- Assignment -
Below are the entries; give again exactly the lines from the one mentioning "The width and" through the one mentioning "Open the Media filter dropdown", inclusive.

- Exercise inputs -

= = =

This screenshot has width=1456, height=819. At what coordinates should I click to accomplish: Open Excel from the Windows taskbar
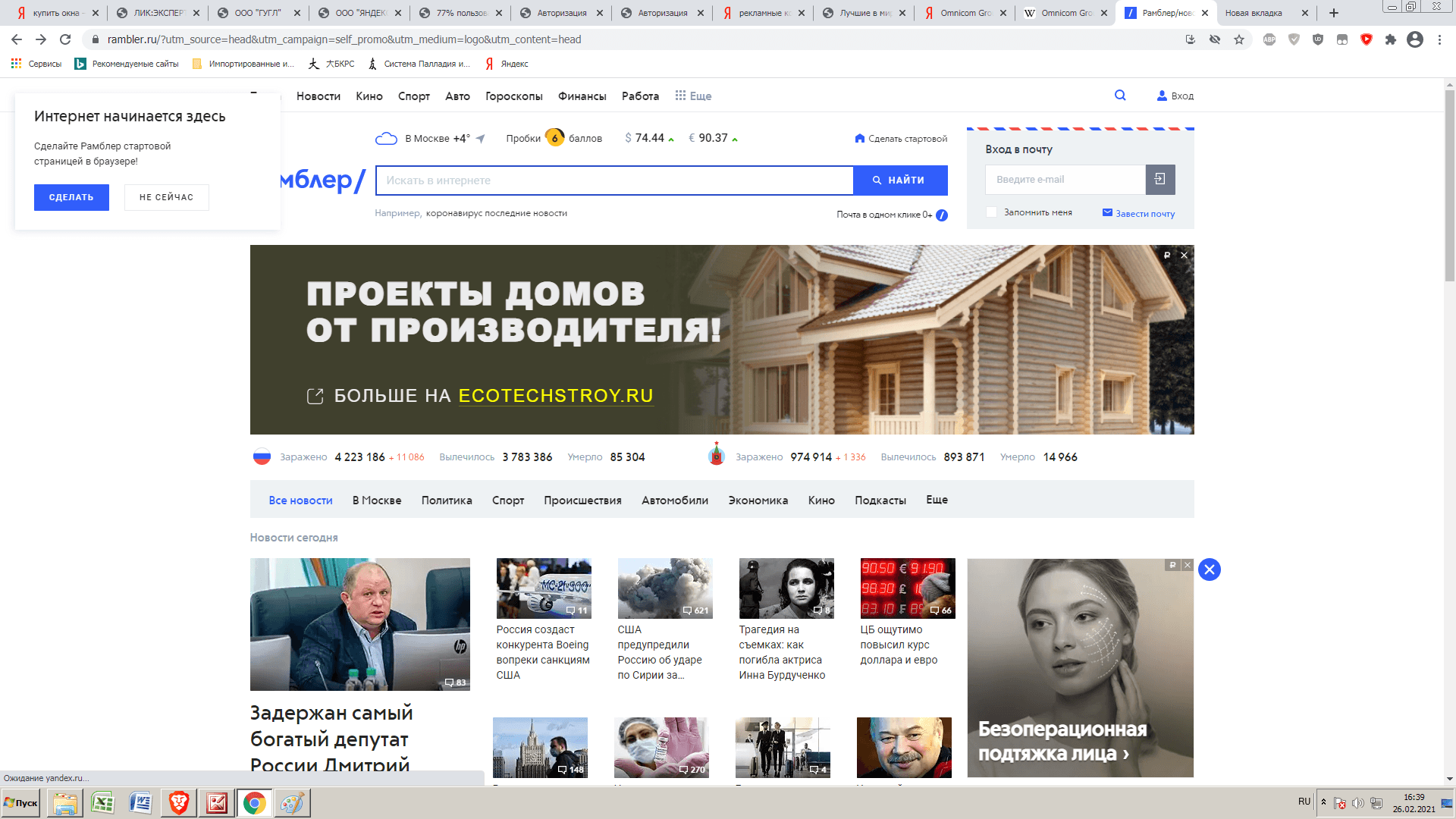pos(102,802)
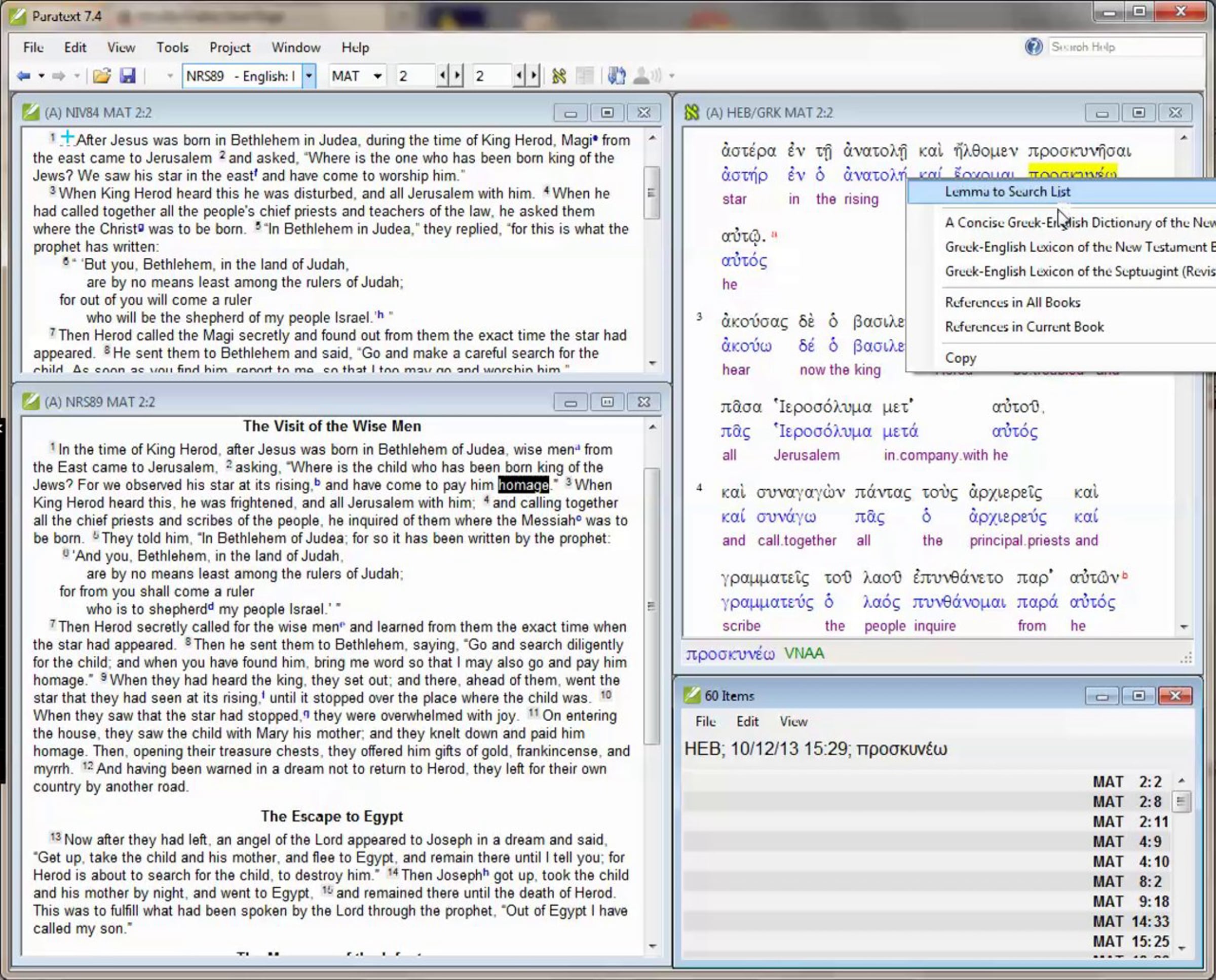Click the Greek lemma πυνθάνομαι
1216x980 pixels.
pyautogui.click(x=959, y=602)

= = =

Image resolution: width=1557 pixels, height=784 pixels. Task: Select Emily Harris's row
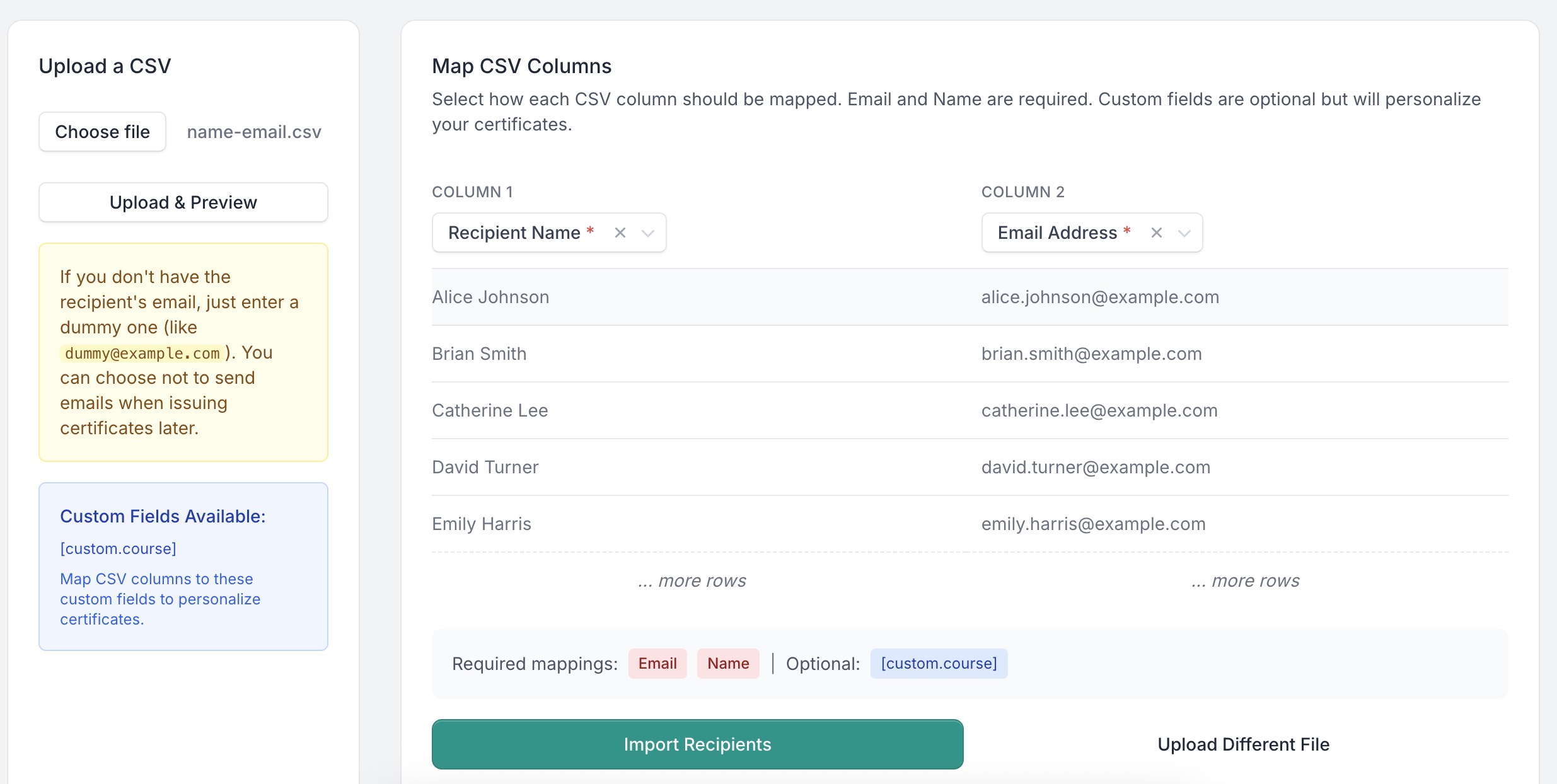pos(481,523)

= = =

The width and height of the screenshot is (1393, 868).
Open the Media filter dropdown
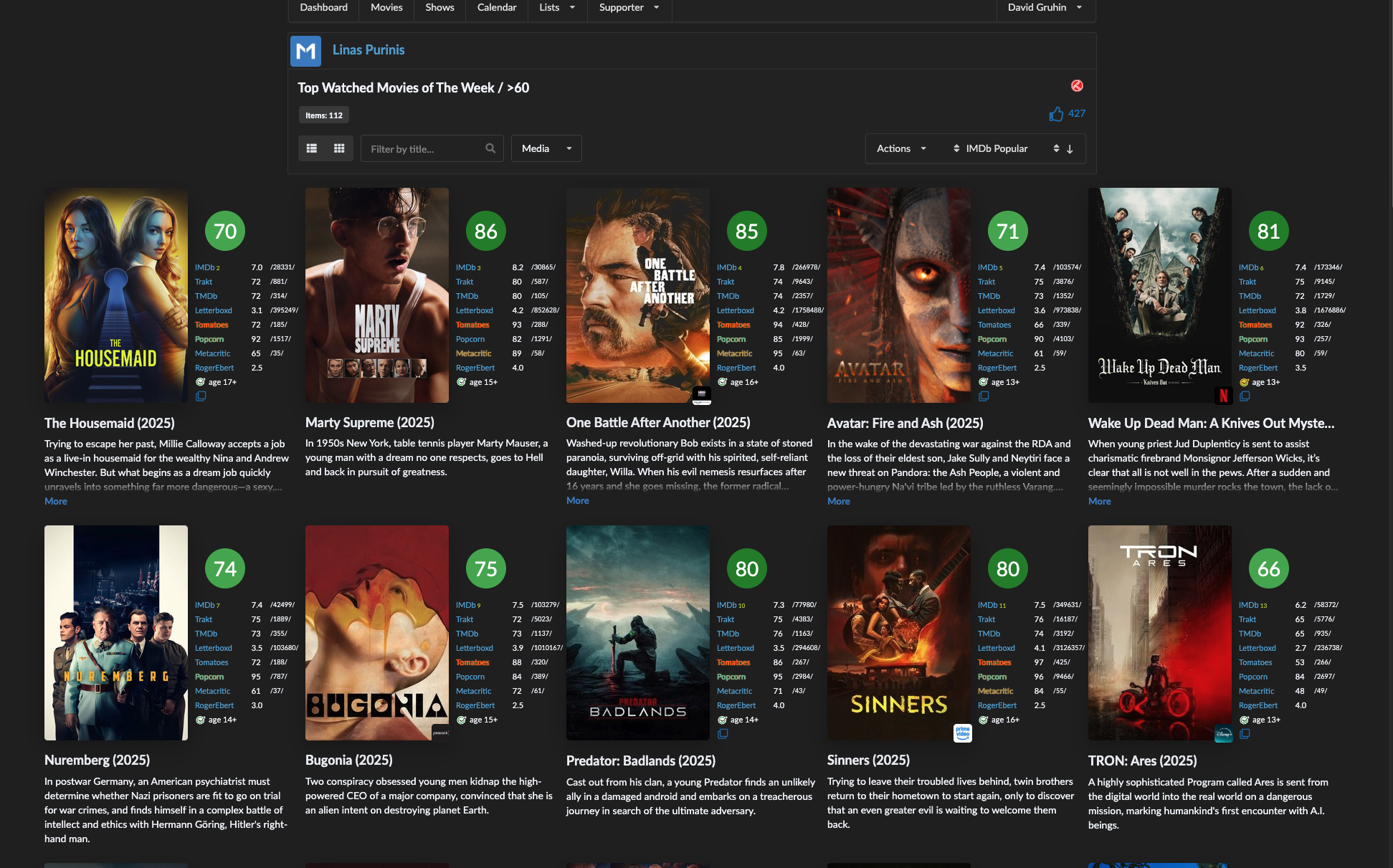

= = =

- Answer to this exercise -
The width and height of the screenshot is (1393, 868).
Open the Media filter dropdown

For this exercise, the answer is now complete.